# DATA FOR PROCESSING start

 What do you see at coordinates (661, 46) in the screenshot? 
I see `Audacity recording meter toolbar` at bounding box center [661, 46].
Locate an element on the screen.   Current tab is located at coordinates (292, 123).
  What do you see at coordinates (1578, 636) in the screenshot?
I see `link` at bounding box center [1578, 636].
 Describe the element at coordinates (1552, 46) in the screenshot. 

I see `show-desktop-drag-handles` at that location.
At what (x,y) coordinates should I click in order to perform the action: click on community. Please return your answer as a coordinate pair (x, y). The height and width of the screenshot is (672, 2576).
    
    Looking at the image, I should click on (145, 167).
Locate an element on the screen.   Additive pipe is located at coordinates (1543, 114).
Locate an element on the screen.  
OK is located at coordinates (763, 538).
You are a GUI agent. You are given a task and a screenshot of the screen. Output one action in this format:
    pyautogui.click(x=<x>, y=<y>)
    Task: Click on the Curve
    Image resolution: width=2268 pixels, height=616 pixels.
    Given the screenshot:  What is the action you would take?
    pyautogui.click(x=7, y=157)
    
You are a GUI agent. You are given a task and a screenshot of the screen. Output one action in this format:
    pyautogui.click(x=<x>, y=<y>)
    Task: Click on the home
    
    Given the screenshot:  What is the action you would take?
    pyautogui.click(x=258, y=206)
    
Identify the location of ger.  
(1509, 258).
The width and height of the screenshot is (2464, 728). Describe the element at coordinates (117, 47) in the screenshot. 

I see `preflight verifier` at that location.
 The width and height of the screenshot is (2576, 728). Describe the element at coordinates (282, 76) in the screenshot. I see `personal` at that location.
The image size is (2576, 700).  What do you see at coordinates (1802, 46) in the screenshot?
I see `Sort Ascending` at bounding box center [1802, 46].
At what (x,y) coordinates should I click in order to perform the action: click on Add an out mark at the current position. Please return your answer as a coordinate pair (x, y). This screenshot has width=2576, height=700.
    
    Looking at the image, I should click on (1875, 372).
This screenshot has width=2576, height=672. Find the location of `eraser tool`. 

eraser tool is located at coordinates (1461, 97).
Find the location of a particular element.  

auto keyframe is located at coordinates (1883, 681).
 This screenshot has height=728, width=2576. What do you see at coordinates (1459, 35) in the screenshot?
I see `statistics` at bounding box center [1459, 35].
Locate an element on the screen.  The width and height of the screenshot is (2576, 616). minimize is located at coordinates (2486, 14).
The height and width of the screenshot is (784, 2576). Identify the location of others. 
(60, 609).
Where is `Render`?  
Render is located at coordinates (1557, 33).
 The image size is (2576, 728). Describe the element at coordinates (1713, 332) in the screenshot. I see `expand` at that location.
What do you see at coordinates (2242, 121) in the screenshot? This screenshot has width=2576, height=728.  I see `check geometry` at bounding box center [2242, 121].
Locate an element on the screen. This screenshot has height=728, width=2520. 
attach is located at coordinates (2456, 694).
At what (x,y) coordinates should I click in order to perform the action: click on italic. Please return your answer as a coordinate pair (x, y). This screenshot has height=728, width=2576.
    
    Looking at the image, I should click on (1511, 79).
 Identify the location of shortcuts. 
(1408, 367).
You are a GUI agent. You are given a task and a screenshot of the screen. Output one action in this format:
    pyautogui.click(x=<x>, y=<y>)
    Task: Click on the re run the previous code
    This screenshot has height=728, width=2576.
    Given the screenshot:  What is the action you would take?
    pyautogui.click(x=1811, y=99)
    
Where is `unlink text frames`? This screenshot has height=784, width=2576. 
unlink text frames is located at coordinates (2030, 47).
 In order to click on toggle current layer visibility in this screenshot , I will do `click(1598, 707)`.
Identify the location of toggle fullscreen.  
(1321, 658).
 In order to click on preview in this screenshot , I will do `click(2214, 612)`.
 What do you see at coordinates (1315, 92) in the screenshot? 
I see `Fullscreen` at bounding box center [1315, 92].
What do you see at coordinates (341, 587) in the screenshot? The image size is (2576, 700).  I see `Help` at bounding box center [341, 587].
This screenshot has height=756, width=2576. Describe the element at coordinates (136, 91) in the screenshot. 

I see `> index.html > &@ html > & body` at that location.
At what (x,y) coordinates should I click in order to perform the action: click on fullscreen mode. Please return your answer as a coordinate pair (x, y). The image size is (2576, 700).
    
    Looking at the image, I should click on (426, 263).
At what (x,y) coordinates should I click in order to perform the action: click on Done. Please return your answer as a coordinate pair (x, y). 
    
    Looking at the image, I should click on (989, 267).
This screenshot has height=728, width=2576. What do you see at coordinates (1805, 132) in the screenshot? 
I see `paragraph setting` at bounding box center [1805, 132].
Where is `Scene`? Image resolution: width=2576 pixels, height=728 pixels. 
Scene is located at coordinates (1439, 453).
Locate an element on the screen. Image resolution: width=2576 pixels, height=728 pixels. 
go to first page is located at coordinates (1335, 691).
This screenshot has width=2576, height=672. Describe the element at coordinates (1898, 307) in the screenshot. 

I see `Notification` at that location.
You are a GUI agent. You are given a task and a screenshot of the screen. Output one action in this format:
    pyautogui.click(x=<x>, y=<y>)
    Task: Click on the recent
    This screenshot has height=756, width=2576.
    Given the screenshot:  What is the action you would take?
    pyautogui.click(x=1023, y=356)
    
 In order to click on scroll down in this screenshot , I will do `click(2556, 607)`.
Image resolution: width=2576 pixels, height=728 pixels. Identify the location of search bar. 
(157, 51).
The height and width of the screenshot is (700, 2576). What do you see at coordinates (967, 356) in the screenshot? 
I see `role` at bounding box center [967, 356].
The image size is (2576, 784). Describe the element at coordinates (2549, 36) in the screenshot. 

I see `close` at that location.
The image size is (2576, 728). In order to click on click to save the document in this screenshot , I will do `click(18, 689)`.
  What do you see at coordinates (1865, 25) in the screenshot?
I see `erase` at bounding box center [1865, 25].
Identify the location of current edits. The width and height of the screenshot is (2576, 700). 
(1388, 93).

# DATA FOR PROCESSING end

* _WHAT THE TASK REQUIRES_: Copy these items verbatim, beginning at the line that contains "Identify the location of ger." and ending after the line that contains "Looking at the image, I should click on (1875, 372).".

* _WRITTEN RESPONSE_:
Identify the location of ger.  
(1509, 258).
The width and height of the screenshot is (2464, 728). Describe the element at coordinates (117, 47) in the screenshot. 

I see `preflight verifier` at that location.
 The width and height of the screenshot is (2576, 728). Describe the element at coordinates (282, 76) in the screenshot. I see `personal` at that location.
The image size is (2576, 700).  What do you see at coordinates (1802, 46) in the screenshot?
I see `Sort Ascending` at bounding box center [1802, 46].
At what (x,y) coordinates should I click in order to perform the action: click on Add an out mark at the current position. Please return your answer as a coordinate pair (x, y). This screenshot has width=2576, height=700.
    
    Looking at the image, I should click on (1875, 372).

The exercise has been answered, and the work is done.